Par Le National
© Roger-Luc Chayer / Le National


Les multinationales déclarent la guerre au sida

NEW YORK (Nations Unies), 26 juin (AFP) - Les entreprises multinationales, conscientes du danger posé par le fléau du sida pour leurs opérations dans le monde, s'engagent désormais dans la bataille contre une pandémie qui décime leur main d'oeuvre et grève la croissance économique.

Absentéisme, maladies, décès, faible moral, pénurie de main d'oeuvre qualifiée: bien que le coût global n'ait pas été précisément chiffré, le sida commence à peser sur les comptes des entreprises: recrutement incessant, assurances-risque plus coûteuses, augmentation des budgets de formation, pensions et couvertures de soin en hausse, etc.

"On estime aujourd'hui que 23 millions sur les 36 millions de personnes aujourd'hui séropositifs ou malades du sida ont un travail. La pandémie va avoir un énorme impact sur les entreprises", met en garde le directeur général de l'Organisation international du travail (OIT), Juan Somavia.

Sur le plan macroéconomique, souligne Peter Piot, directeur général d'ONUSIDA, la pandémie fauche la force de travail et coûte jusqu'à plusieurs points de croissance dans les pays les plus sévèrement touchés.

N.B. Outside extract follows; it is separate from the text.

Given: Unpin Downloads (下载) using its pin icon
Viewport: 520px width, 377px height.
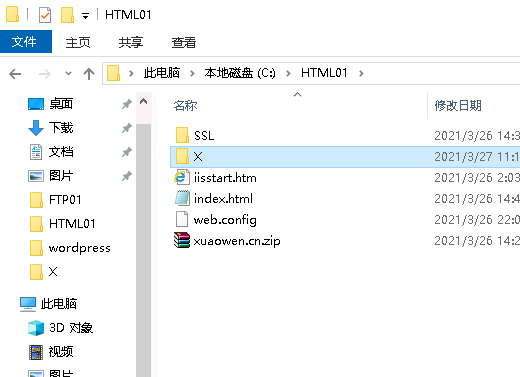Looking at the screenshot, I should 126,128.
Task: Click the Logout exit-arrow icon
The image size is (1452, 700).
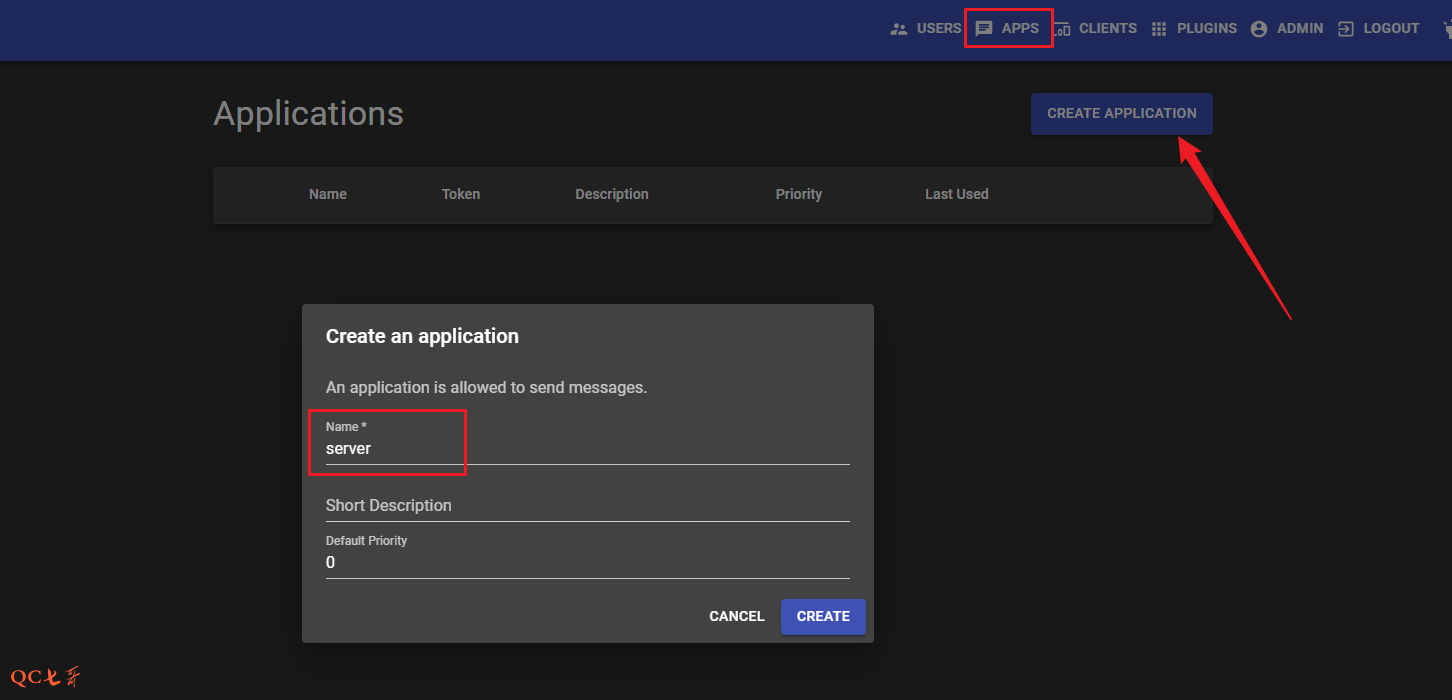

Au Kenya, une enquête a ainsi montré que le sida grevait de 4% les bénéfices annuels du secteur privé et que, d'ici 2005, au rythme actuel de propagation de la maladie, le Produit national brut (PNB) sera de 15% inférieur aux prévisions.

"Jusqu'à présent, notre réponse a été largement inadéquate. Nous n'avons pas fait assez", reconnaît le président de MTV Networks International, Bill Roedy, qui dirige également le Global Business Council on HIV/AIDS (GBC, Conseil mondial des affaires sur le sida).

Fondé en 1997, le GBC regroupe une vingtaine de multinationales, parmi le gratin mondial, qui ont décidé de s'engager dans la lutte contre le sida. On y trouve, entres autres, Pfizer, Merck, AOL Time Warner, IBM, AIG, Unilever, Viacom, MTV, Levi Strauss, Calvin Klein, MAC Cosmetics, Unilever ou encore Coca-Cola.

"Notre but est d'intensifier l'implication des entreprises dans la lutte contre le sida. La mondialisation, ça n'est pas seulement internet et les technologies de pointe. C'est aussi la propagation au-delà des frontières d'un réel fléau", explique l'ancien banquier et ex-ambassadeur américain à l'ONU, Richard Holbrooke, nouveau PDG du GBC.

A l'occasion de la session extraordinaire des Nations Unies sur le sida, qui se tient à New York, le groupe a présenté son nouveau guide d'action qui va être envoyé à des milliers de sociétés privées dans le monde.

Il contient une série de recommandations et présente des cas concrets d'actions menées au plan local par des entreprises pionnières dans la lutte contre le sida.

L'effort vise à faire en sorte que les entreprises participent à la prise de conscience générale sur les dangers du sida, en commençant par éduquer leur propre main d'oeuvre sur le terrain et en insistant sur la nécessité de la prévention.

En Afrique du Sud, le constructeur automobile Ford a ainsi lancé une vaste campagne de prévention parmi les employés de ses usines, où les taux de prévalence de la maladie atteignaient jusqu'à 20%.

La chaîne musicale MTV, désormais diffusée partout dans le monde, insiste sur la prévention auprès de la jeunesse par des campagnes publicitaires et des programmes ciblés. "Chaque nouvelle infection par le virus du sida touche un jeune de 25 ans ou moins. C'est notre audience", explique Bill Roedy.

Si certaines multinationales disent agir par devoir citoyen, certaines ne cachent pas le faire au regard de leurs intérêts économiques bien compris.

"Pour nous, c'est purement une question de pragmatisme et nous espérons porter notre message dans chaque recoin en Afrique", admet Carl Ware, vice-président de Coca-Cola.

Le géant des sodas, qui emploie 100.000 personnes sur le continent africain, est confronté à un absentéisme et un taux de mortalité tels parmi sa main d'oeuvre, qu'il est désormais obligé de recruter deux personnes pour chaque emploi. "C'est donc clairement dans leur propre intérêt financier", note Richard Holbrooke.